Kaouther Adimi publie La joie ennemie aux éditions Stock. Elle rejoint ainsi les nombreux auteurs de la collection « Ma nuit au musée » et raconte sa nuit à l’Institut du monde arabe.

Kaouther Adimi © Marie Rouge
Le principe est simple. Un auteur, un lieu, un artiste. Et pour les lier, la nuit. Kaouther Adimi fait désormais partie de ceux qui ont vécu l’expérience. Son choix s’est porté sur l’Institut du monde arabe et plus précisément sur l’exposition consacrée à l’artiste algérienne Baya. Un simple lit de camp est déplié et l’autrice va se retrouver seule, au plus exactement en face à face avec les tableaux de la peintre. D’abord, une forme de trouble et d’impatience. Puis les pensées vagabondent. A la vie de Baya viennent s’incruster des images plus personnelles, plus anciennes. Et surtout un épisode précis. Un épisode traumatique et charnière dans l’existence de l’autrice.
Ce que la nuit révèle
Kaouther vit à Grenoble lorsqu’en Algérie la violence éclate. 1994. La narratrice est arrachée à sa vie d’insouciance et à ses rêves d’enfants. Les parents décident de rentrer en Algérie, alors que d’autres font le trajet inverse pour se protéger du conflit. Le choc est imminent et insondable. Il faut se taire, se cacher. Quitter des lieux pour éviter des attaques. La famille part se réfugier près des siens. Lors de cet exode, ils sont pris en embuscade dans un faux barrage. Les terroristes guettent. Le père n’a qu’un seul choix pour sauver sa famille. Et cet instant, qui ne durera que quelques secondes, sera décisif pour le reste de la vie. Pour la mémoire qui enfin se souvient.

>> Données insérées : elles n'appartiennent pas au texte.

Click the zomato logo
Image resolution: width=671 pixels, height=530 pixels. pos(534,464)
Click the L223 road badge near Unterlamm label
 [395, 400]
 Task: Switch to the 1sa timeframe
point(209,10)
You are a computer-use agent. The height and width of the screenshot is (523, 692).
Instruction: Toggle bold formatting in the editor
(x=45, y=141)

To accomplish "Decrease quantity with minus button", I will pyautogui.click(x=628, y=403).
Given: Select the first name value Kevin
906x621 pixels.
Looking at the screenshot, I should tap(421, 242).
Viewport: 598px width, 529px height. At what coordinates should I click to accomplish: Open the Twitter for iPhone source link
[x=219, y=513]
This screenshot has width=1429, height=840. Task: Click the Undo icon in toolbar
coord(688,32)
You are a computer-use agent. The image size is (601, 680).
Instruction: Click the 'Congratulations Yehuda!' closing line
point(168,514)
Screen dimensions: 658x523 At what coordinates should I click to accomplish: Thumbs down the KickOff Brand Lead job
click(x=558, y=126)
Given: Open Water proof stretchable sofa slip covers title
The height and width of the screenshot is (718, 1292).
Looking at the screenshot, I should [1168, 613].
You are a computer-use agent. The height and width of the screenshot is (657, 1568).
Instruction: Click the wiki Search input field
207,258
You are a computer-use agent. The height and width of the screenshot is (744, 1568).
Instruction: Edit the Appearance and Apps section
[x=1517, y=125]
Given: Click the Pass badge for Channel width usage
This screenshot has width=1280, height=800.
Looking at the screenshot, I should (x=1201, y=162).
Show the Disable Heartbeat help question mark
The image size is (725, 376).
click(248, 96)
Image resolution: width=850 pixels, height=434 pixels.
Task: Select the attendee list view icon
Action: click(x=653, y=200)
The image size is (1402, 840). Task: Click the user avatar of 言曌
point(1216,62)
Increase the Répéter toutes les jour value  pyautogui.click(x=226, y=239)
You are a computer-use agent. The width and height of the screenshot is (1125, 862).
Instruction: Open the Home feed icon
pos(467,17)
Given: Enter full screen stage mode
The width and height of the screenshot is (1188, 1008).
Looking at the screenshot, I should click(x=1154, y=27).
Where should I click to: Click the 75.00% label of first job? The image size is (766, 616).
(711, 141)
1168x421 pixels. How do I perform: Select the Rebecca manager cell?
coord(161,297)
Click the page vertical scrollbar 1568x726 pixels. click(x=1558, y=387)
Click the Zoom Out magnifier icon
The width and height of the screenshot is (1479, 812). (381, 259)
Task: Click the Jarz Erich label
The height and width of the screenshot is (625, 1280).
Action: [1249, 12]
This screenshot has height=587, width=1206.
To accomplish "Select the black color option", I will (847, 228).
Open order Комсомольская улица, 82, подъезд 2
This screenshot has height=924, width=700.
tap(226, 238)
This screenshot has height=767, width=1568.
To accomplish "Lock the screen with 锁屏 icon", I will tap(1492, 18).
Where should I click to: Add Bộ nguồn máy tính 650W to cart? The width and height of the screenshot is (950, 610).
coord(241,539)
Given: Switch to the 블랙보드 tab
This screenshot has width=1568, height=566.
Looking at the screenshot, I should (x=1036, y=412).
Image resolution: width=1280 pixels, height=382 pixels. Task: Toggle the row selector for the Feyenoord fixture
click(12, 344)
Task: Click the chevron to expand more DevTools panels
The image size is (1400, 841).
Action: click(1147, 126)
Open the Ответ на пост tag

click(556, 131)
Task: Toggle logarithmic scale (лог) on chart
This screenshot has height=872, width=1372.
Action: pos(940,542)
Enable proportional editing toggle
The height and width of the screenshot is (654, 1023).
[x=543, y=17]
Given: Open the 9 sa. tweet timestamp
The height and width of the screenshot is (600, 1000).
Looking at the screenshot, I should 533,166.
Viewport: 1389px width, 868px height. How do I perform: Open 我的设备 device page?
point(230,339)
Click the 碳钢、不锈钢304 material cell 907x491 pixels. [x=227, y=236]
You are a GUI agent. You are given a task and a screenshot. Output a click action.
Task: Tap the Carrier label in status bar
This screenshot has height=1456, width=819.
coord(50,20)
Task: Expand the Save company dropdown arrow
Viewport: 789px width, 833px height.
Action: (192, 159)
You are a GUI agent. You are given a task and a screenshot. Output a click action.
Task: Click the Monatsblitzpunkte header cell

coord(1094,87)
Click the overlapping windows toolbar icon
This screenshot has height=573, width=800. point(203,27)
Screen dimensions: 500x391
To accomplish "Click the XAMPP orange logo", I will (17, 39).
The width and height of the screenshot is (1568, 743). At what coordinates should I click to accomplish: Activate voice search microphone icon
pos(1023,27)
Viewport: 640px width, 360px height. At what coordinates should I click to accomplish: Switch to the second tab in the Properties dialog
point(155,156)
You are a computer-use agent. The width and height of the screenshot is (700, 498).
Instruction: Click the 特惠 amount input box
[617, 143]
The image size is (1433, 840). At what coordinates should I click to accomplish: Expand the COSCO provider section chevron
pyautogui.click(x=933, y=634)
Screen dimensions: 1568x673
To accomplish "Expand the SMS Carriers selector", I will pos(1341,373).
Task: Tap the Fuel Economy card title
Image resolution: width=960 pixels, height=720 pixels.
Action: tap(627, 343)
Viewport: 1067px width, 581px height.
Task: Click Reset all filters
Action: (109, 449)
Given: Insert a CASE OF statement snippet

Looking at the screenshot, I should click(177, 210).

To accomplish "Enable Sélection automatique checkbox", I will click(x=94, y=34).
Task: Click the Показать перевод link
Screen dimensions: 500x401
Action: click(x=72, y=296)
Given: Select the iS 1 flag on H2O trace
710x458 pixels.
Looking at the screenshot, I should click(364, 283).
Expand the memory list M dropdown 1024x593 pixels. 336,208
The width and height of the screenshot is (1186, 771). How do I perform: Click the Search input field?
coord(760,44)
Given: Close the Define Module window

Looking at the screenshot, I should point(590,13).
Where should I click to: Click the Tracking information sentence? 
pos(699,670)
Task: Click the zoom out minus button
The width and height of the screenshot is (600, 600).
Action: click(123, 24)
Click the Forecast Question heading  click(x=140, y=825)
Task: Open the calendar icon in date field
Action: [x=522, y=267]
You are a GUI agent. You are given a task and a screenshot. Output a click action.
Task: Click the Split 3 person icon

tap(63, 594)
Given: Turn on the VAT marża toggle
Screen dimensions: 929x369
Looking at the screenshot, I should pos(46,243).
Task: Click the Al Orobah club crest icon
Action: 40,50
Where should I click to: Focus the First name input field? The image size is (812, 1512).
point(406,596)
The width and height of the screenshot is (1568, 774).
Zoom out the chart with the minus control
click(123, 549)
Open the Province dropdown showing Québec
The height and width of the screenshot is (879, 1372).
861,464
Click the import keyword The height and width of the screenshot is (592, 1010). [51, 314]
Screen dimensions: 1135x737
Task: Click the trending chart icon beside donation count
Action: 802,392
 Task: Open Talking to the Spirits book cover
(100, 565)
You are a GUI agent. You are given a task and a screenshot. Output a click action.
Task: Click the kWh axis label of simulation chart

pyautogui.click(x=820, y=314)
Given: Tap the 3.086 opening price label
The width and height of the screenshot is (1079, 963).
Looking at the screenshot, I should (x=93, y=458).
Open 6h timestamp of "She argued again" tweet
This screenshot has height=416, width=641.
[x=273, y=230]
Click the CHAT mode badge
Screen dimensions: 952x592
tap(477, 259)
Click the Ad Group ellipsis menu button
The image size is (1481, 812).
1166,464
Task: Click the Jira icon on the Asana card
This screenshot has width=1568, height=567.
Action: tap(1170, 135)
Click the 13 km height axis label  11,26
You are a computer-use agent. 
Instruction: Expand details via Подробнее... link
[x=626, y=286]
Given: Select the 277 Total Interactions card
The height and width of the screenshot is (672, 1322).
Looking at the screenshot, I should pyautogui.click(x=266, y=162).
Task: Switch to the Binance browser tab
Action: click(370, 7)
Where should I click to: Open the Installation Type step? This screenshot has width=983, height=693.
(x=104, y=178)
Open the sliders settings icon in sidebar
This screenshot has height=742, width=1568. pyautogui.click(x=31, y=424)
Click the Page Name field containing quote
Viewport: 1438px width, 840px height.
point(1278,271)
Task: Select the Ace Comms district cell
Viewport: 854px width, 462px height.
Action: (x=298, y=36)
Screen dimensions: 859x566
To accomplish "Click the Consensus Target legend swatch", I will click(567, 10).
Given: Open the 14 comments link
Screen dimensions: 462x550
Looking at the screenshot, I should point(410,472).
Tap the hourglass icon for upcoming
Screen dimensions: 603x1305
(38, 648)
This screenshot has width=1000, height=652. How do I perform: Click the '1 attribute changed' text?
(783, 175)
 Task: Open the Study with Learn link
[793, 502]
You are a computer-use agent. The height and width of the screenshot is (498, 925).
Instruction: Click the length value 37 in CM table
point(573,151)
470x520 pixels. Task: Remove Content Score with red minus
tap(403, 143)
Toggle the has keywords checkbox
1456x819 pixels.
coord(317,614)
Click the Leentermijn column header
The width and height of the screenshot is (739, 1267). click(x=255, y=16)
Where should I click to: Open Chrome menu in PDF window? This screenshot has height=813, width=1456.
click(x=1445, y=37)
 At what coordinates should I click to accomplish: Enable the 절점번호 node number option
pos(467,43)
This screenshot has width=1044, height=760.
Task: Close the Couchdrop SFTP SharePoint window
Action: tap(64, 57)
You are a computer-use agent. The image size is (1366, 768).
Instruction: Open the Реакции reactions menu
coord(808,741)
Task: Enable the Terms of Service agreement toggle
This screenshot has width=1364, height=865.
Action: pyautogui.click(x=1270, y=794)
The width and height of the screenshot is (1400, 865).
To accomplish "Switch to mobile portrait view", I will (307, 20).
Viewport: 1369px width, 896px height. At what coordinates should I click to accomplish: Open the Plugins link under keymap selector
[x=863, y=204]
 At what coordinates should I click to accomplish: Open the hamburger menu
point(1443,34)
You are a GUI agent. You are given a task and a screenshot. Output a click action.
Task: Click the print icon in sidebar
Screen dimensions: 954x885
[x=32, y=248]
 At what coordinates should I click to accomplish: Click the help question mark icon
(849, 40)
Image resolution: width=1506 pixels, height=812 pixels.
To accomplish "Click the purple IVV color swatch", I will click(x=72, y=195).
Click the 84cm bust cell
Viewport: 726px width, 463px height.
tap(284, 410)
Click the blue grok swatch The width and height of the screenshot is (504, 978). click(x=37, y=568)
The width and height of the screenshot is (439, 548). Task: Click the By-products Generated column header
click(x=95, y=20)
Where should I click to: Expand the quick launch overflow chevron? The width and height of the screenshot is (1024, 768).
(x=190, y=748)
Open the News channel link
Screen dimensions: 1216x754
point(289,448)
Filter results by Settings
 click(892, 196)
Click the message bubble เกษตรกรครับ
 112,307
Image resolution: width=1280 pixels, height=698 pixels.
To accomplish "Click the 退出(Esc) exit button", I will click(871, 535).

Kaouther Adimi déterre le passé et les silences familiaux. Elle recoupe les divers récits pour toucher la vérité. Elle interroge les parents, le frère. Elle retourne sur les lieux. Elle tente de reconstruire une mémoire parcellaire. Et, au milieu de ces bribes d’événements, revient Baya. Baya qui est recueillie par une famille adoptive et qui l’aidera à poursuivre son art. Mieux, Marguerite sa protectrice la laissera venir à Paris pour présenter ses peintures. Autour d’elle, Matisse, Picasso ou encore Albert Camus. Ces deux trajectoires de vie se rencontrent et s’éloignent avec la grâce dont est capable Kaouther Adimi. Et le résultat offre un texte percutant et intime.